What is needed is an exact copy of every entry below.

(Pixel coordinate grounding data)
------------------------------------------------------------------------
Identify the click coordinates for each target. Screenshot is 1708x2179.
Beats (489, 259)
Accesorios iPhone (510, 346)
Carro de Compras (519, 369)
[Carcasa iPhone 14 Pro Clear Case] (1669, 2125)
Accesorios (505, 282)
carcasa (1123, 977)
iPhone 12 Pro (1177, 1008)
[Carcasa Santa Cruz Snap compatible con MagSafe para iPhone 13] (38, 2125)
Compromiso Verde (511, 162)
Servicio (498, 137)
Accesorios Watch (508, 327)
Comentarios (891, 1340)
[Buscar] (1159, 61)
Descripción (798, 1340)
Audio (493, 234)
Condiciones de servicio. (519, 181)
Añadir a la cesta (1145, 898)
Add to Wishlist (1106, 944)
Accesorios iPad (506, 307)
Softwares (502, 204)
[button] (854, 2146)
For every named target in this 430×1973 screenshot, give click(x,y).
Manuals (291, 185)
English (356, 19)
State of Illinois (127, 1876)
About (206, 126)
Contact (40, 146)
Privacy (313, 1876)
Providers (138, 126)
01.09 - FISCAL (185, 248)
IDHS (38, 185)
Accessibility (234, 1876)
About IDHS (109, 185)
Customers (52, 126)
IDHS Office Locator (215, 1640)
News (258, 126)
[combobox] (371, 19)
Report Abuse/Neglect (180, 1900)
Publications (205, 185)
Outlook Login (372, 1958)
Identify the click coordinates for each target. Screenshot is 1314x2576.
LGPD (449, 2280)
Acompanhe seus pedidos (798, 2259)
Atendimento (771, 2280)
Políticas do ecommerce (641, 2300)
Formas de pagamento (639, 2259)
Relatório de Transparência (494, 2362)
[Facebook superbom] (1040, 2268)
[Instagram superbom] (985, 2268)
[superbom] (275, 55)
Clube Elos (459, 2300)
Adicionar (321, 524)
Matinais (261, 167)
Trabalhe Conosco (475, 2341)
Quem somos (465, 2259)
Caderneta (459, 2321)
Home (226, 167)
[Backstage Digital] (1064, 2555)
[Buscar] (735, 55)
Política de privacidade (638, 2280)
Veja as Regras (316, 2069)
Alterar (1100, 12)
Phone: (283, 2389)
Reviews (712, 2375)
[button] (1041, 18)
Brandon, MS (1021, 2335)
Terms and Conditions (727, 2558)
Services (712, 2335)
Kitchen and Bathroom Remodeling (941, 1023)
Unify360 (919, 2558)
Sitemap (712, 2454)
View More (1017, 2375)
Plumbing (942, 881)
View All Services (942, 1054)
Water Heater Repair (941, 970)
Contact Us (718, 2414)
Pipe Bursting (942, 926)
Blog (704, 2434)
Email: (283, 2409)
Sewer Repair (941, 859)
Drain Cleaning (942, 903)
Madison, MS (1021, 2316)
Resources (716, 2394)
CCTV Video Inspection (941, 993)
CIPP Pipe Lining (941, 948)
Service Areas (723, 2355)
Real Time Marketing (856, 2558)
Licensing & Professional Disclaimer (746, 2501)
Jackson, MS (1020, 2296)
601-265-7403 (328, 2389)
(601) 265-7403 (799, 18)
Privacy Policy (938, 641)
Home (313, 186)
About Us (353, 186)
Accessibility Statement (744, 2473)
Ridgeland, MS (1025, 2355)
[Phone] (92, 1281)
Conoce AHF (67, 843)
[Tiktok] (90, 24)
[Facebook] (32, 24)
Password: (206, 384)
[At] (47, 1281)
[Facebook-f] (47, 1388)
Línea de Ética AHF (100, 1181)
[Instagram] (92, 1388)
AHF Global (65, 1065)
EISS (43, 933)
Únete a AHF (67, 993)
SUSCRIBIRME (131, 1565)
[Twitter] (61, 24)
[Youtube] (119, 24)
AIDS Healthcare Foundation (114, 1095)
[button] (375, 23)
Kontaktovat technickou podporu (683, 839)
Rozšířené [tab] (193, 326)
------------------------------------------------------------------------
_Your solution_.
Identify the click coordinates for each target. Screenshot is 1708x2179.
Beats (489, 259)
Accesorios iPhone (510, 346)
Carro de Compras (519, 369)
[Carcasa iPhone 14 Pro Clear Case] (1669, 2125)
Accesorios (505, 282)
carcasa (1123, 977)
iPhone 12 Pro (1177, 1008)
[Carcasa Santa Cruz Snap compatible con MagSafe para iPhone 13] (38, 2125)
Compromiso Verde (511, 162)
Servicio (498, 137)
Accesorios Watch (508, 327)
Comentarios (891, 1340)
[Buscar] (1159, 61)
Descripción (798, 1340)
Audio (493, 234)
Condiciones de servicio. (519, 181)
Añadir a la cesta (1145, 898)
Add to Wishlist (1106, 944)
Accesorios iPad (506, 307)
Softwares (502, 204)
[button] (854, 2146)
For every named target in this 430×1973 screenshot, give click(x,y).
Manuals (291, 185)
English (356, 19)
State of Illinois (127, 1876)
About (206, 126)
Contact (40, 146)
Privacy (313, 1876)
Providers (138, 126)
01.09 - FISCAL (185, 248)
IDHS (38, 185)
Accessibility (234, 1876)
About IDHS (109, 185)
Customers (52, 126)
IDHS Office Locator (215, 1640)
News (258, 126)
[combobox] (371, 19)
Report Abuse/Neglect (180, 1900)
Publications (205, 185)
Outlook Login (372, 1958)
Identify the click coordinates for each target. Screenshot is 1314x2576.
LGPD (449, 2280)
Acompanhe seus pedidos (798, 2259)
Atendimento (771, 2280)
Políticas do ecommerce (641, 2300)
Formas de pagamento (639, 2259)
Relatório de Transparência (494, 2362)
[Facebook superbom] (1040, 2268)
[Instagram superbom] (985, 2268)
[superbom] (275, 55)
Clube Elos (459, 2300)
Adicionar (321, 524)
Matinais (261, 167)
Trabalhe Conosco (475, 2341)
Quem somos (465, 2259)
Caderneta (459, 2321)
Home (226, 167)
[Backstage Digital] (1064, 2555)
[Buscar] (735, 55)
Política de privacidade (638, 2280)
Veja as Regras (316, 2069)
Alterar (1100, 12)
Phone: (283, 2389)
Reviews (712, 2375)
[button] (1041, 18)
Brandon, MS (1021, 2335)
Terms and Conditions (727, 2558)
Services (712, 2335)
Kitchen and Bathroom Remodeling (941, 1023)
Unify360 (919, 2558)
Sitemap (712, 2454)
View More (1017, 2375)
Plumbing (942, 881)
View All Services (942, 1054)
Water Heater Repair (941, 970)
Contact Us (718, 2414)
Pipe Bursting (942, 926)
Blog (704, 2434)
Email: (283, 2409)
Sewer Repair (941, 859)
Drain Cleaning (942, 903)
Madison, MS (1021, 2316)
Resources (716, 2394)
CCTV Video Inspection (941, 993)
CIPP Pipe Lining (941, 948)
Service Areas (723, 2355)
Real Time Marketing (856, 2558)
Licensing & Professional Disclaimer (746, 2501)
Jackson, MS (1020, 2296)
601-265-7403 (328, 2389)
(601) 265-7403 (799, 18)
Privacy Policy (938, 641)
Home (313, 186)
About Us (353, 186)
Accessibility Statement (744, 2473)
Ridgeland, MS (1025, 2355)
[Phone] (92, 1281)
Conoce AHF (67, 843)
[Tiktok] (90, 24)
[Facebook] (32, 24)
Password: (206, 384)
[At] (47, 1281)
[Facebook-f] (47, 1388)
Línea de Ética AHF (100, 1181)
[Instagram] (92, 1388)
AHF Global (65, 1065)
EISS (43, 933)
Únete a AHF (67, 993)
SUSCRIBIRME (131, 1565)
[Twitter] (61, 24)
[Youtube] (119, 24)
AIDS Healthcare Foundation (114, 1095)
[button] (375, 23)
Kontaktovat technickou podporu (683, 839)
Rozšířené [tab] (193, 326)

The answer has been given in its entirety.